Yesterday, Premier Dr. Ewart Brown said he was "very confident" the Government report would lead to legislative change.

He added: "I expect a robust and far-reaching discussion on the issue and I look forward to it."

Speaking to the Bermuda Sun, Mr. Slokker said he had been shocked by the decline in the island's tourism industry amid the economic downturn.

And he suggested failing to grasp the nettle now would harm Bermuda and give rival destinations a competitive advantage.

He added: "What scares me is that the tourism industry is in decline. So many properties have just evaporated. Large hotels and small cottage colonies have all been affected by the decline.

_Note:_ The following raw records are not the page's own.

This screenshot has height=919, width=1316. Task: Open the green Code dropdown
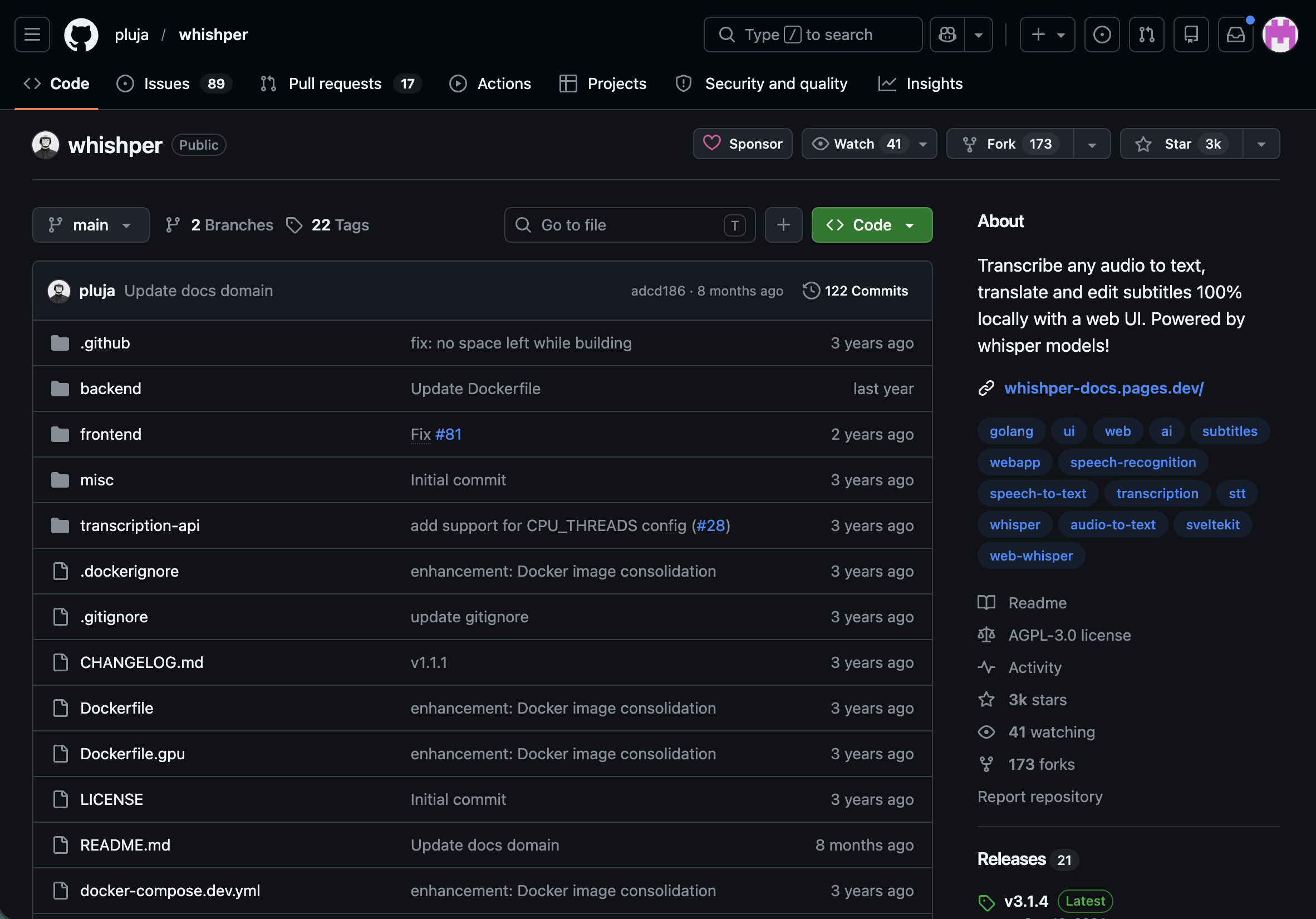click(x=871, y=224)
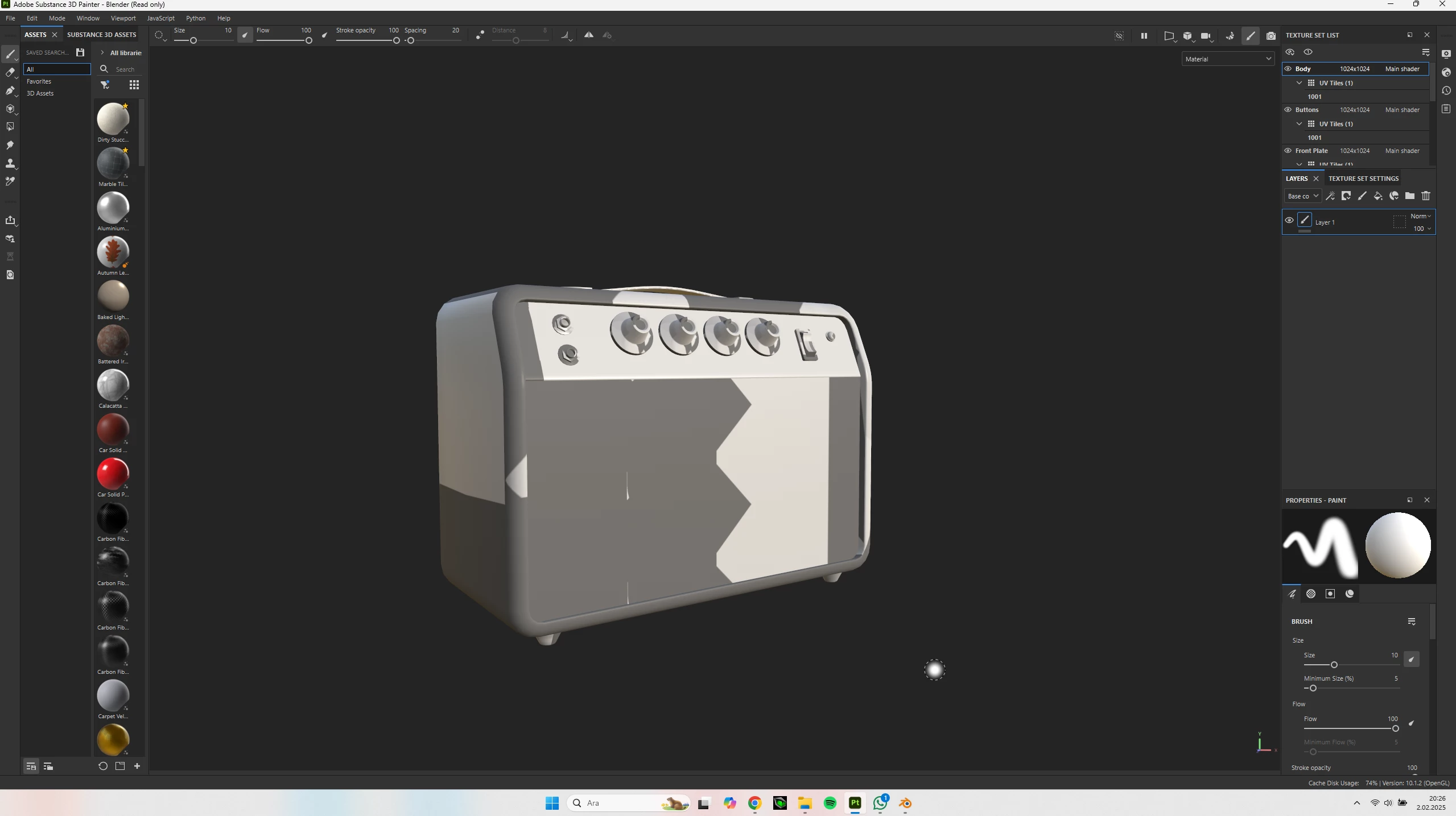The width and height of the screenshot is (1456, 816).
Task: Open the Viewport menu
Action: (123, 18)
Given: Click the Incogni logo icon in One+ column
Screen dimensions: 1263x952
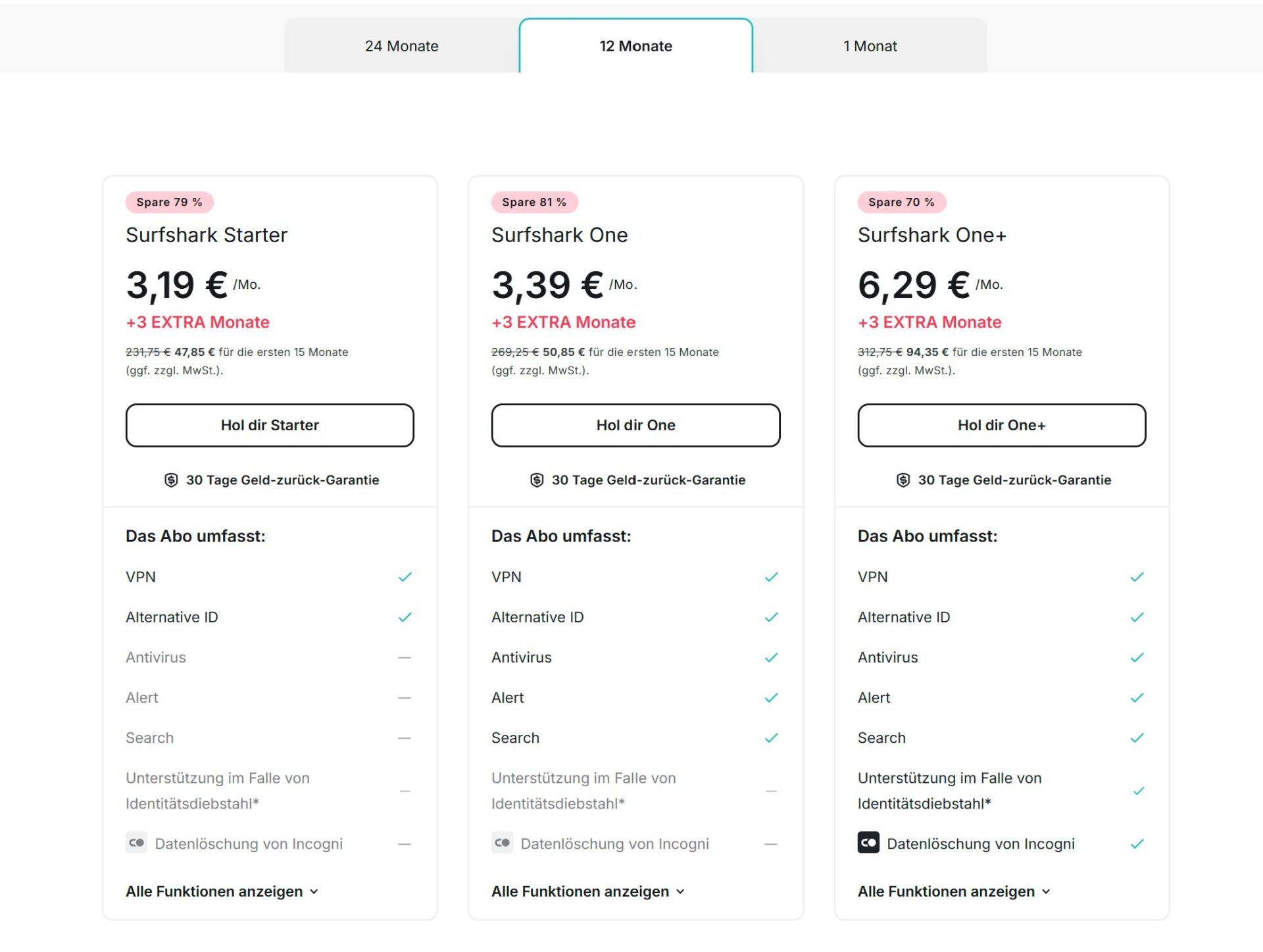Looking at the screenshot, I should [868, 843].
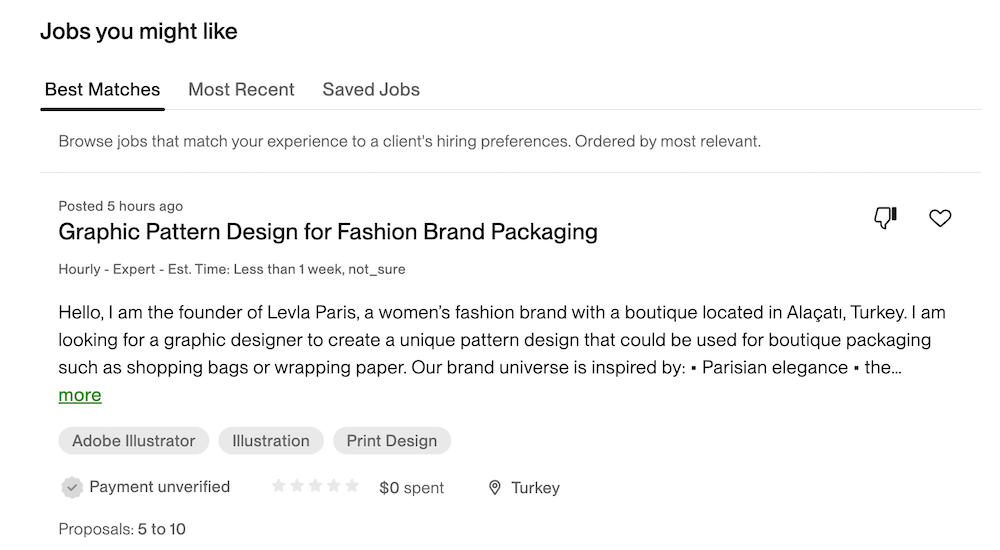Switch to the Most Recent tab

(x=241, y=89)
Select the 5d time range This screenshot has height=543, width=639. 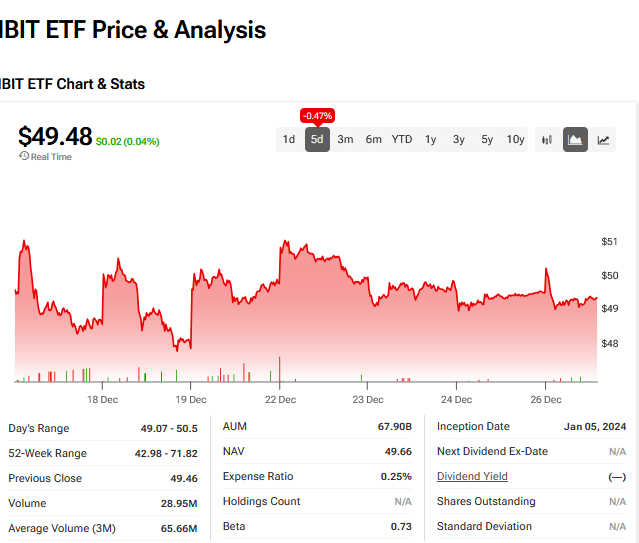tap(317, 140)
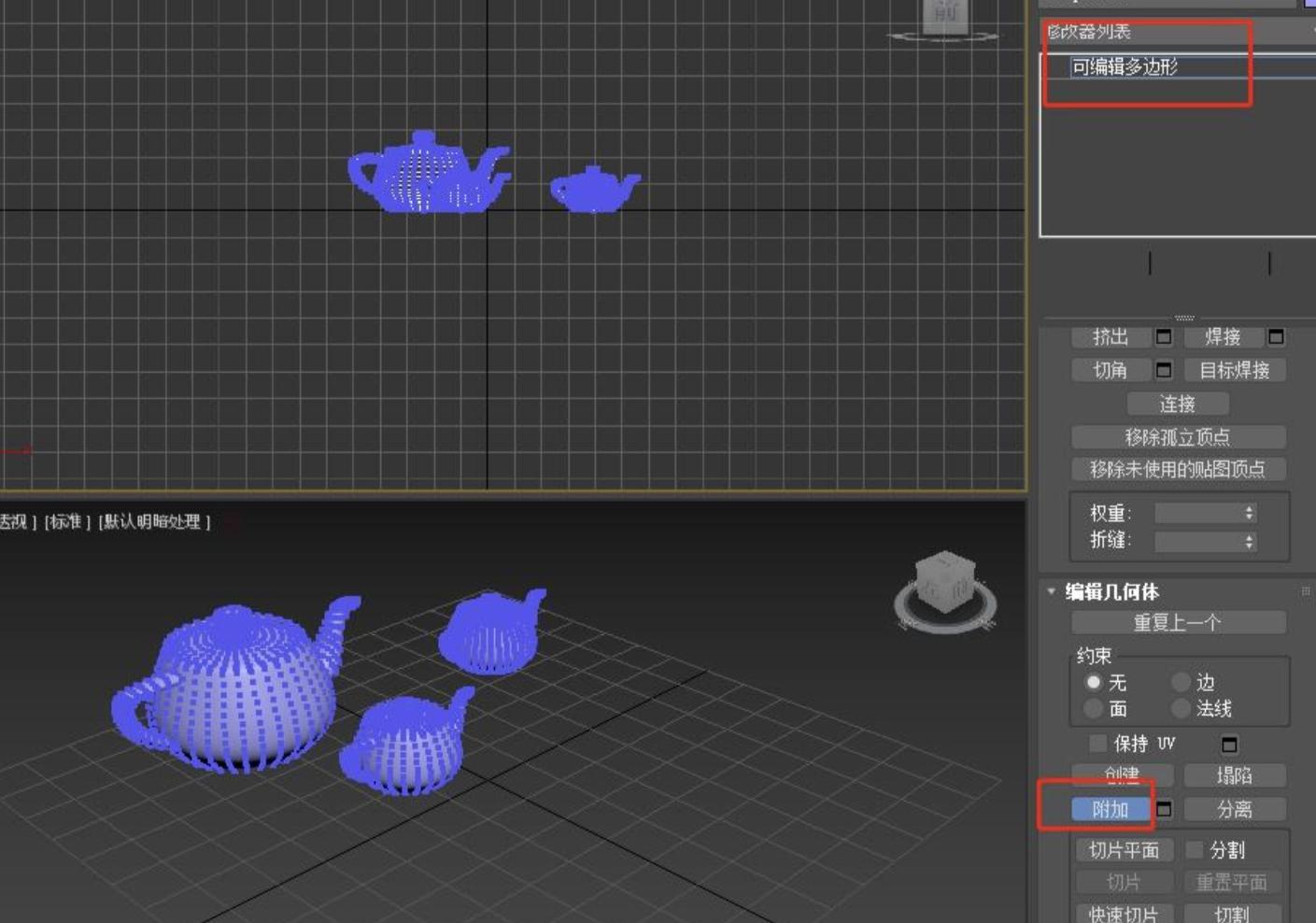Click the 目标焊接 button

coord(1234,370)
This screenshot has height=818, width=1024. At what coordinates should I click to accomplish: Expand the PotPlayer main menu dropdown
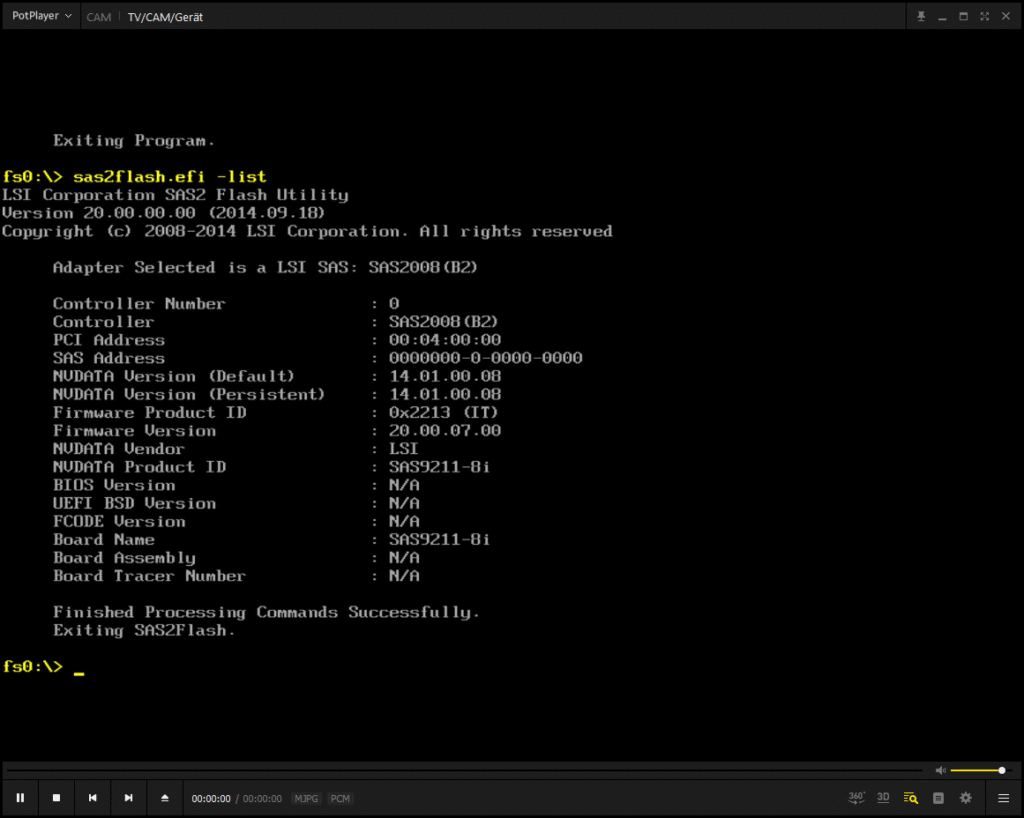point(41,16)
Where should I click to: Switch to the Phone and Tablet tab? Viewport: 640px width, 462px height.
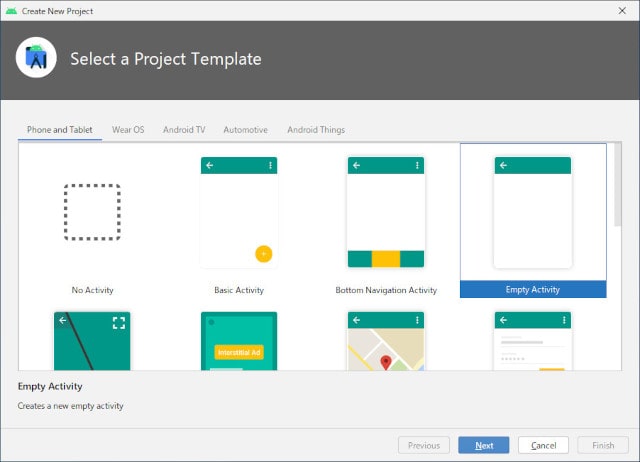tap(60, 130)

"Gaming is not the answer to everything but if we don't take the step there will be further erosion and further bleeding. Not doing it puts Bermuda at a disadvantage to everyone else who is offering it."

But Mr. Slokker cautioned that if gambling was implemented it had to be done tastefully.

He said: "It has to be done with the ultimate levels of taste. I would not want to see slot machines on every street corner. It cannot be allowed to detract from the Bermuda environment.

"It has got to be done with class, with an environment like Monte Carlo's. This would be done by partnerships with the high calibre casinos - you need to get the best people involved."

Mr. Slokker said his time at Caesar's Palace had clearly shown him the financial gains of providing gambling for guests.

And he stressed that associated benefits including employment, conventions and high-class restaurants were also important.

He said: "Gaming is a cash cow. The funds that are available are fantastic but that does not mean it is not controlled.

"In Las Vegas the Gaming Commission is one the most strictly controlled operational boards. You would want to have that kind of scrutiny to create the right environment.

"There is concern here about the social aspect of gaming - maybe crime and gambling addicts.

"But I don't think that is anything we need to be afraid of. When I was in Vegas the locals saw spending $50 on gambling as part of a night out. It was just there if they wanted to do it."

He added: "I am not comparing Bermuda with Las Vegas - but when you think about what gaming has done in Vegas it is incredible. It was just a desert before but if you go there now it is one of the largest growing cities in the world.

"Gaming put Las Vegas on the map. You have to keep in mind it is also probably the largest city of any kind for conventions.

"And then there is the employment side too - many people go to live in Las Vegas for 20 to 30 years to live and find good, clean work."

UBP comes out against gambling


The United Bermuda Party has declared its opposition to the government's gambling proposals.

Leader Kim Swan said that after wide consultation with the public, his party did not believe legalized gambling was in the best interests of Bermuda.

He added: "We do not believe the small potential benefits of gambling cited by the Government out-weigh the substantial risks to the social fabric and the economic integrity of our island."

In a statement released last night Mr. Swan said the UBP appreciated the difficult financial position that the hotel industry faced but did not believe that gambling was a cure-all.

He suggested the government should hold a referendum on the matter.